Referring to FIG. 2, a coating is prepared using a mixture of photoinitiators sufficent to encompass all necessary frequencies of light. These are used to work with the pairs of lights in FIG. 4, 26-28. Photoinitiators are componds that absorb ultra-violet light and use the energy of that light to promote the formation of a dry layer of coating. In addition, the coating must contain a combination of oligomer and monomers such that necessary corrosion resistance is obtained. Oligomers are molecules containing several repeats of a single molecule. Monomers are substances containing single molecules that can link to oligomers and to each other. Proper choice of monomer also promotes adhesion to a properly prepared surface.
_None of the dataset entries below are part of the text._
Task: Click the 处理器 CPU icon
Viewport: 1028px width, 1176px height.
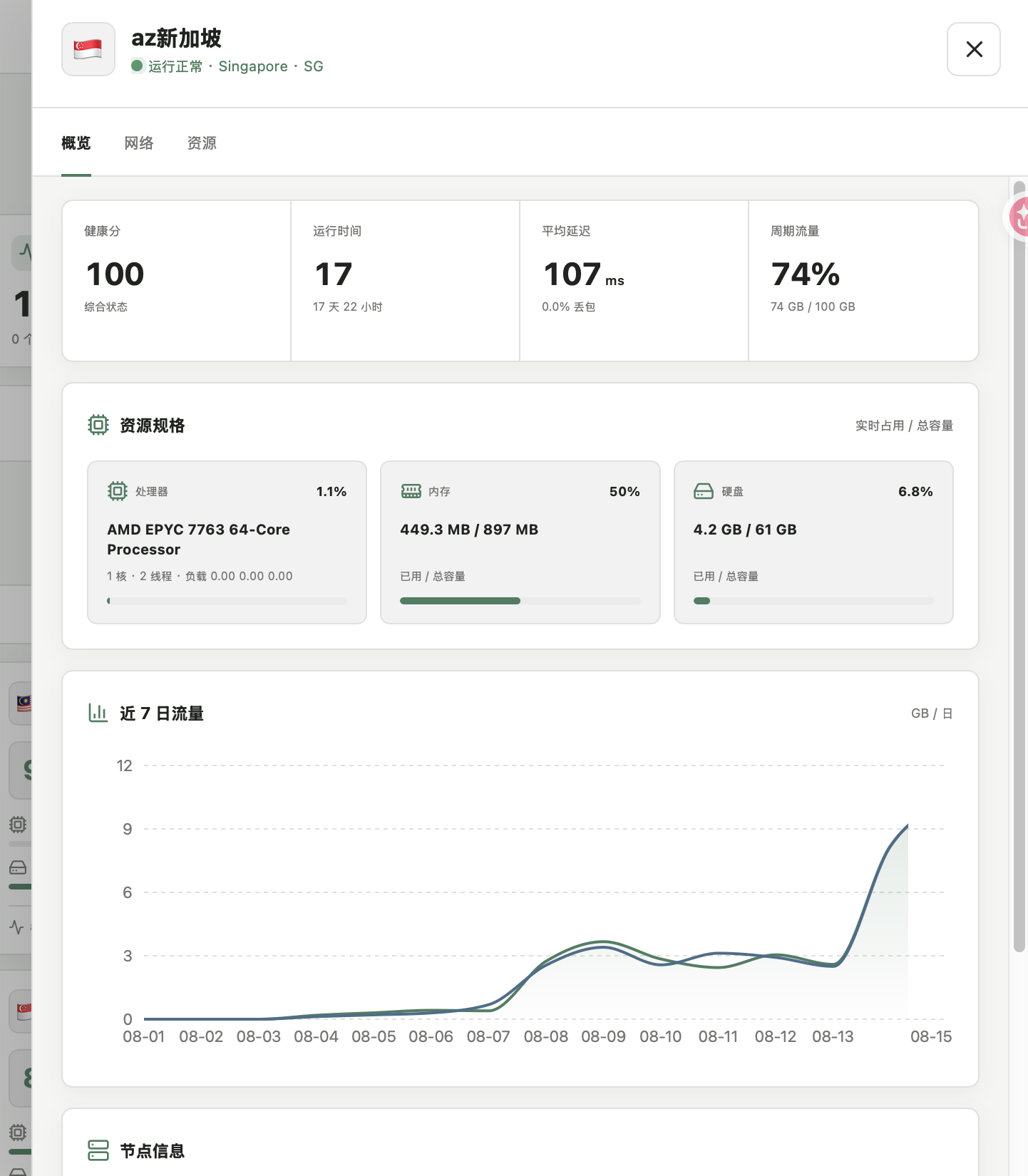Action: pos(118,491)
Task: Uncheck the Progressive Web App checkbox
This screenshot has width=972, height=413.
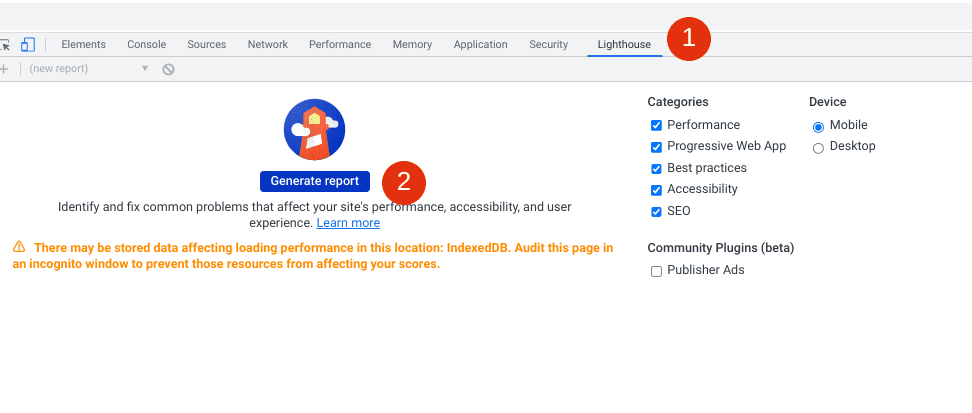Action: (x=656, y=147)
Automotive parts may be properly cleaned and prepared using conventional technology. Referring to FIG. 3 the coating is then applied using either HVLP or electrostatic technology, this is the same technology used to apply conventional coatings. Alternative applications might involve dipping, flow, or curtain coating of parts.
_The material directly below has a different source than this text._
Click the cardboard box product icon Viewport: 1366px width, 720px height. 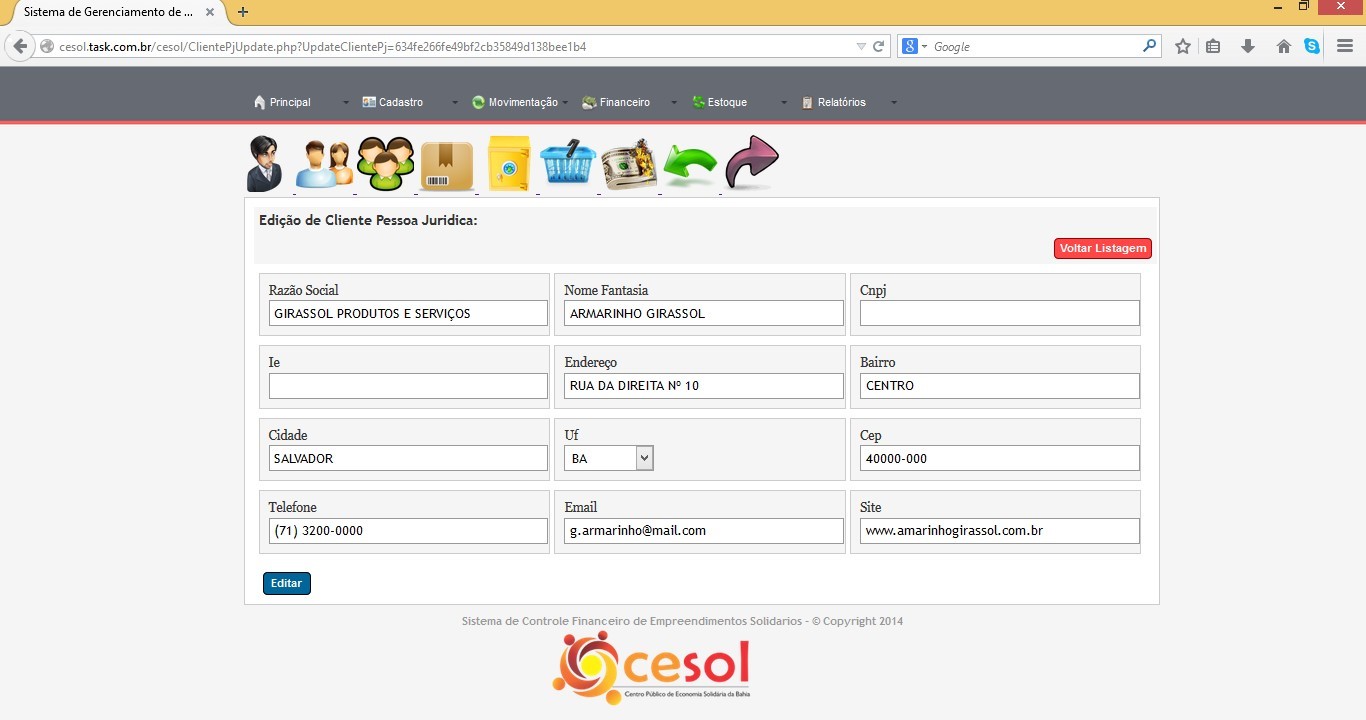click(447, 165)
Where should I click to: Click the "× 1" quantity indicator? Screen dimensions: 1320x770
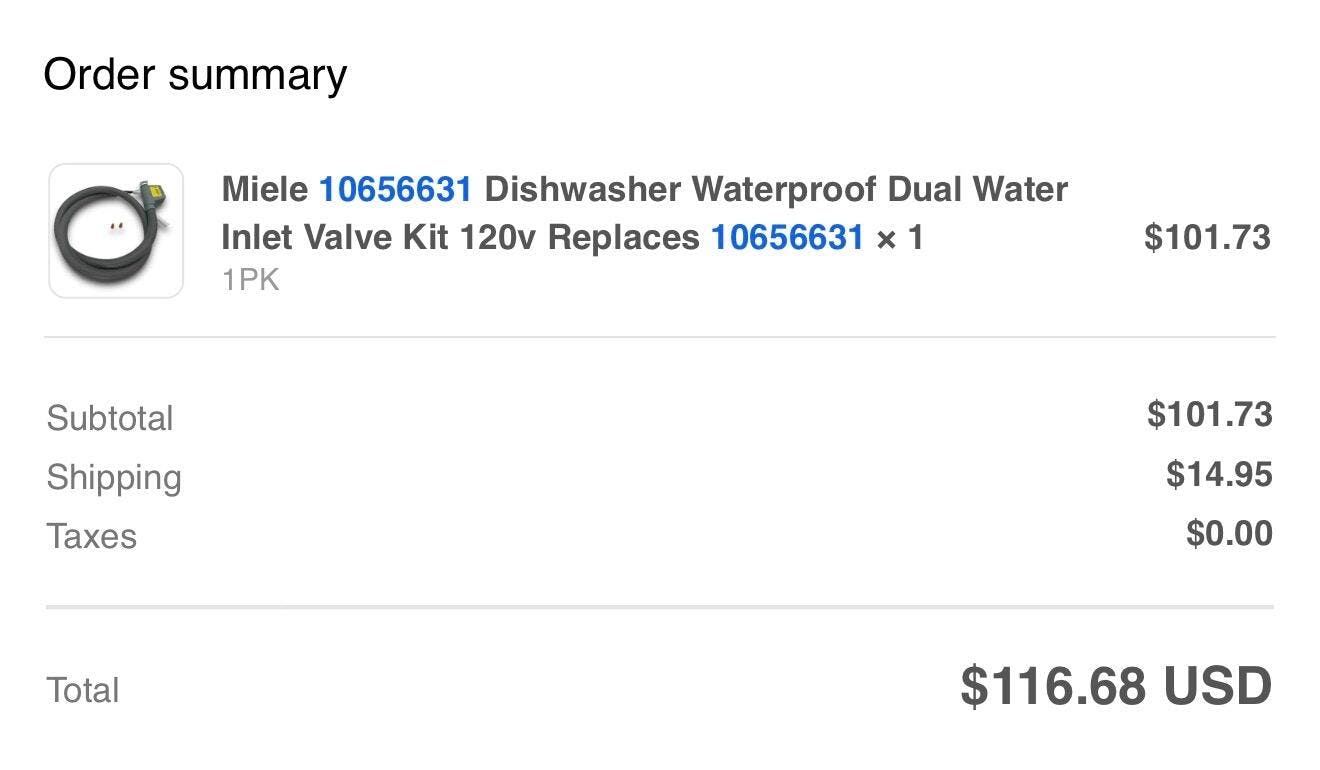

Referring to FIG. 4, the coating is then exposed to single UV lights or combinations ov UV lights array d in such a way that all surfaces are cured. This process involves exposure of all coated surfaces to UV light. This may be accomplished by a combination of rotation, 30,31 and configuration of lights, 26-28. Parts are moved quickly through lights using a continuous conveyor, 32. An alternative method would be to index the parts for a controlled period of time in the array of lights. Either method would correspond to FIG. 4. Whether continuous or indexed, this process can be measured in terms of seconds. No addition of heat is necessary.

Referring to FIG. 5, parts are then immediately ready to handle and/or ship in a way that is amenable to just-in-time manufacturing methods. No post cure is necessary.

While the invention has been described in connection with a preferred embodiment, it is not intended to limit the scope of the invention to the particular form set forth, but on the contrary, it is intended to cover such alternatives, modifications, and equivalents as may be included within the spirit and scope of the invention as defined by the appended claims.

Claims

1. A process for applying an opaque, corrosion resistant, 100% solids, UV curable finish to parts for underhood use in motor vehicles comprising the steps of:

1. Prepare a UV curable, 100% solids, opaque, corrosion resistant coating.

2. Apply the coating to underhood motor vehicle parts by the use of HVLP or electrostatic spray, or by other means.

3. Cure the coating with single or combinations of ultra-violet lights containing an array ultraviolet frequencies sufficient to provide both a surface cure and to penetrate the opaque pigment to provide curing and adhesion to the substrate. Lights must be configured in such a way that every surface of the parts must be struck by the necessary array of frequencies of light. Use no post cure.

4. Parts are ready to handle or ship.